I think I am satisfied the most that I inspired a local Sacramentan Bill Harticon to venture out and start photographing the EAR-ONS sites as well (and others!), including the surrounding terrain. My photo essays had also inspired Wesley Dellinger, who had carefully looked into the crime scenes of the Colonial Parkway Murders, to brilliantly photograph the hitherto unseen crime scenes for use in my preliminary analysis of those cases on Q Files.
Hopefully, this will become the standard of presentation by any real life investigator when displaying the results of their investigation on the web. The web can be used to assist in such crimes, as Q Files has done. A book is very limited. It is for the summation of a subject, for presenting the final form. But for a work in progress, especially one as monumental as the case of the Night Predator, a case that had essentially become forgotten to history, a website was necessary. I made that clear from the beginning of my presentation: no book is capable of putting in context the broad scope of this villain’s evil work.
Q Files made the case internationally famous. It did so by underscoring the context of the crimes.
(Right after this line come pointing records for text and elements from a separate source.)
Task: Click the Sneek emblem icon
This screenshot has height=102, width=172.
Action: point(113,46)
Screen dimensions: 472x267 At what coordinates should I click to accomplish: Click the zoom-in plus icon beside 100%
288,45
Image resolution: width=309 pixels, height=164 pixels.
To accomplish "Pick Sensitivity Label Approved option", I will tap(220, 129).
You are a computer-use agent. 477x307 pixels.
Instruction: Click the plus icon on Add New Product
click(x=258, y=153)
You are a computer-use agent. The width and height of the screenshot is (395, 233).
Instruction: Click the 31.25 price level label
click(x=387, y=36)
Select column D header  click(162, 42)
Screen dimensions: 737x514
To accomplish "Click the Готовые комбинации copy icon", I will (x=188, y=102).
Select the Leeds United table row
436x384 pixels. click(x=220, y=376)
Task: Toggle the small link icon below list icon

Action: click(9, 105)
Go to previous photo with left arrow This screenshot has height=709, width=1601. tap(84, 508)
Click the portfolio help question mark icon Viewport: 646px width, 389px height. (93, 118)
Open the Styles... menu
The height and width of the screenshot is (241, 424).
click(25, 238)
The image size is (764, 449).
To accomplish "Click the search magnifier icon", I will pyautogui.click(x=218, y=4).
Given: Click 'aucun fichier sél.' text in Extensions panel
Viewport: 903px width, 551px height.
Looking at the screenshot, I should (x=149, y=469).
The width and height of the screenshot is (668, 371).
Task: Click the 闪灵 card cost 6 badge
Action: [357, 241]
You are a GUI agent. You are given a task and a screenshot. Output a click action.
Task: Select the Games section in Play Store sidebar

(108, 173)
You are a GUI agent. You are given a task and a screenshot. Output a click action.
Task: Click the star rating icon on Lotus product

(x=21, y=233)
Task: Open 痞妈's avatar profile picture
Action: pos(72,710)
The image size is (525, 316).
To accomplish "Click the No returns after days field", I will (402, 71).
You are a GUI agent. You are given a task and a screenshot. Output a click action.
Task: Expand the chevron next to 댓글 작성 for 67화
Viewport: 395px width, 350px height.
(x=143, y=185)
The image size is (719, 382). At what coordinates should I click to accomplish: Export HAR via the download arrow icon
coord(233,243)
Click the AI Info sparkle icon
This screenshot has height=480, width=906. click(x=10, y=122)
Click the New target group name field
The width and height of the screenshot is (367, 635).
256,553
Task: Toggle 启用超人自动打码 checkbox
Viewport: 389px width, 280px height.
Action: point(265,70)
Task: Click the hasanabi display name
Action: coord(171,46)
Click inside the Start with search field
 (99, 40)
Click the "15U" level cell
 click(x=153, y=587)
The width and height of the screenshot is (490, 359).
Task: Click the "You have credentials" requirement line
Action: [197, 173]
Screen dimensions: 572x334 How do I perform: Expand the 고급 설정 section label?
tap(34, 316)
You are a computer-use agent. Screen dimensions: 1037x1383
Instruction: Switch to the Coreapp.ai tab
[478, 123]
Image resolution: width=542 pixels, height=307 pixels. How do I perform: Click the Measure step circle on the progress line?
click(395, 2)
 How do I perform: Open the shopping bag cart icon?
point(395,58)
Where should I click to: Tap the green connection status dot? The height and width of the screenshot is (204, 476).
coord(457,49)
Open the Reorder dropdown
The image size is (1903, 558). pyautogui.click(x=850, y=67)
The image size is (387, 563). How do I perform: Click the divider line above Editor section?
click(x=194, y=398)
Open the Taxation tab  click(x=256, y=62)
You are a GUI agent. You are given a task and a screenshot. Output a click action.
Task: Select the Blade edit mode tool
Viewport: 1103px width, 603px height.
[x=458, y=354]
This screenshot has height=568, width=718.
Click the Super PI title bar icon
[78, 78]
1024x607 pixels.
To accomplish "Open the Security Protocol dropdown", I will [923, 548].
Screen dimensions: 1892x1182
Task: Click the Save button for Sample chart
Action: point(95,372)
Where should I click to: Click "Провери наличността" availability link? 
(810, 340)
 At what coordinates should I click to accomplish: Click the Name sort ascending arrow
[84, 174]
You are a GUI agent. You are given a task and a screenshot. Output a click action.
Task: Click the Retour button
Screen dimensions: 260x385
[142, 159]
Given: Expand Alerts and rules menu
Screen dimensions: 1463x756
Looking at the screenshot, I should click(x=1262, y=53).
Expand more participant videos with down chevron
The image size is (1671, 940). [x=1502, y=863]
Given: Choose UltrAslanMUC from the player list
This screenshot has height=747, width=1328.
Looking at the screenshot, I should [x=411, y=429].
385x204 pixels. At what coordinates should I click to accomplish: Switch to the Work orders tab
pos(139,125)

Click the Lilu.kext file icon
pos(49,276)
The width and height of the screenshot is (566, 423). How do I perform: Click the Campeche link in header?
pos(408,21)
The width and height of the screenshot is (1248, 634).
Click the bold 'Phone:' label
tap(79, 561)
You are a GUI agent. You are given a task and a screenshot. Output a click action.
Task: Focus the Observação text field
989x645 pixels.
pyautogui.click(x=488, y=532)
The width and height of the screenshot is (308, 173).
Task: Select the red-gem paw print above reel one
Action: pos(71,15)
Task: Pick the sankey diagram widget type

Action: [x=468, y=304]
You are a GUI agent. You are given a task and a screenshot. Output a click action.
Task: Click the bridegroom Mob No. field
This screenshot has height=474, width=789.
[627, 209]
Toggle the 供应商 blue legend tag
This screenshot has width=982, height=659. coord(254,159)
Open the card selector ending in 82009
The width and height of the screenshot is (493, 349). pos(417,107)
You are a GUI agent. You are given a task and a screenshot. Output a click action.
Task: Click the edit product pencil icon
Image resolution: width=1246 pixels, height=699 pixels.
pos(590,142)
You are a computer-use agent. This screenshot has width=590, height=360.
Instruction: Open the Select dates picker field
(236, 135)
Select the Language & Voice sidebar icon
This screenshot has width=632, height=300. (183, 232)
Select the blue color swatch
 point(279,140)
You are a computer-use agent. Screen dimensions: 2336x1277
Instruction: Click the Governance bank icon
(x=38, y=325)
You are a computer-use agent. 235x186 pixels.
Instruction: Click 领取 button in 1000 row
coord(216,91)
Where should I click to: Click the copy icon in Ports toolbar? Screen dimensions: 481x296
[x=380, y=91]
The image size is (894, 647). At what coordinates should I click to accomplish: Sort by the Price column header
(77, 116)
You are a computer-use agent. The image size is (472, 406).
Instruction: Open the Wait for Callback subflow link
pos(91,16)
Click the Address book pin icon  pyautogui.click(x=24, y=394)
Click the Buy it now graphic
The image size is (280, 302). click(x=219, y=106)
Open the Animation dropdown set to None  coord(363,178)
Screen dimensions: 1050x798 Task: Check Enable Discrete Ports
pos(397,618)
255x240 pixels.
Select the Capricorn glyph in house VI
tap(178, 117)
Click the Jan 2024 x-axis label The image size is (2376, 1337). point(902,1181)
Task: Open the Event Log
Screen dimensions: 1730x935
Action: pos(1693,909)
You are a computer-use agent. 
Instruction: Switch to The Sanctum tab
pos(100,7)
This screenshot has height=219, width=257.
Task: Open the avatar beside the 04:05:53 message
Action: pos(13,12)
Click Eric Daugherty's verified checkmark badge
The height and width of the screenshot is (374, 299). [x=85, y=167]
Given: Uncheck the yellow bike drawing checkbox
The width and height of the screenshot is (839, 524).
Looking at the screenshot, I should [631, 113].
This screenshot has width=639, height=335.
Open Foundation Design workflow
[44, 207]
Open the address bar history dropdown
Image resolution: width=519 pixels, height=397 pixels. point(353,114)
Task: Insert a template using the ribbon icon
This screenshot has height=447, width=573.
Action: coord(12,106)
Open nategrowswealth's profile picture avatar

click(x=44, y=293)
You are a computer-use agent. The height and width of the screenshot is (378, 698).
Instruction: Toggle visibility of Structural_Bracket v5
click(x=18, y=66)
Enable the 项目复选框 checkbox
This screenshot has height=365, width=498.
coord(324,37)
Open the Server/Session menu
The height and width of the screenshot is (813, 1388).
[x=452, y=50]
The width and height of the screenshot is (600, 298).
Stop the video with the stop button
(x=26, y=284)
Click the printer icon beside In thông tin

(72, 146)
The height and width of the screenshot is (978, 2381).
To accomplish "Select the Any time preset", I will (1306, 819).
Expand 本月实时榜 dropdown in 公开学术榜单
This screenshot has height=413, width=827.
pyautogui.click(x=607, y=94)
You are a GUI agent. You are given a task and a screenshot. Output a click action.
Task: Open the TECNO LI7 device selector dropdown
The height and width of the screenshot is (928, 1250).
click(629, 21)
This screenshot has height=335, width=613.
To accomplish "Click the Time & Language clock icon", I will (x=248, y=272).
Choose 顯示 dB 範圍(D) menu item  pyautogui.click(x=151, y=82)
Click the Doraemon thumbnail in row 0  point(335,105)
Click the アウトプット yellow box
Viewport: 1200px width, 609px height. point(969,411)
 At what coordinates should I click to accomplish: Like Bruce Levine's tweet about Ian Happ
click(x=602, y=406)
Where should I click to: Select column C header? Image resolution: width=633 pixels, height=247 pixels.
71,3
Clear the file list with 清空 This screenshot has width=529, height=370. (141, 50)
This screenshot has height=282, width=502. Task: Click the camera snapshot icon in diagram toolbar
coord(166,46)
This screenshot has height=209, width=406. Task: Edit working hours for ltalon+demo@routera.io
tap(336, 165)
Context is everything. I am very proud of this contribution. It is the payoff of years of work.
I had come off a background of real life adventure, chasing some of the most famous and sometimes strangest world mysteries, recorded by and inspiring network documentaries. With the backing of NBC and SY FY, my book on Flight 19 (They Flew into Oblivion) inspired a Resolution in Congress urged by Podesta-Mattoon lobbyists and sponsored by congressman E. Clay Shaw. My work met with an ovation in the Gold Room at the announcement that the resolution had passed 420-2 in the House. Larry Landsman, the Special Project’s Director, and Jon Schneider, NBC News Production producer, stood by and I was on the big screen.
Another one of my books was presently under option to Tom Cruise and Paula Wagner at Paramount Studios, and more documentary productions were banging on my door. It was a productive world of real life, professional people.
True Crime, however, especially for a forgotten case, is not a world where things are open and above board. I was met with derision from people who claimed expertise on message boards, where they hid behind alias names. With the EAR-ONS case I learned that even the detectives on the cases dreaded the internet world of spontaneous experts and message board groupies. Snide emails were the rule. No member of law enforcement wanted to be quoted concerning their theories because of the email responses they got.
EAR-ONS wasn’t really an historic case like Jack the Ripper or The Zodiac, where sound and solid information was in the public forum for all to access. Very little was out there and one still had to discover the crime scenes. Trying to get a reliable source was like navigating a mine field. Groupies surrounded it, coveting their claims of secret law enforcement contacts and knowledge superior to others. It gave them preeminence on chat boards.
The pursuit of a criminal is not the same as the pursuit of a natural mystery. Arthur C. Clark said that scientists are the easiest people to fool because they deal with nature and nature doesn’t lie. People do. Criminology is therefore the most difficult pursuit. The mystery is a human predator, one that is lying at all times to cover his trail. Sadly, with the pursuit of EAR-ONS some of those claiming inside knowledge on chat boards were also “honesty challenged,” making it all the more difficult to believe any claims.
Investigation is usually fun. I remember while investigating Flight 19’s disappearance that my network of local historical societies were especially impressive in uncovering families and their whereabouts. In one case, one of the docents kicked on the door of the undertaker who had buried the brother of one of the missing men. It uncovered the lead to the family. It was a positive world of progressing in investigation, and sharing the results was rewarding. My experiences with Wesley Dellinger and Bill Harticon were a refreshing example of this old positive norm of sharing information.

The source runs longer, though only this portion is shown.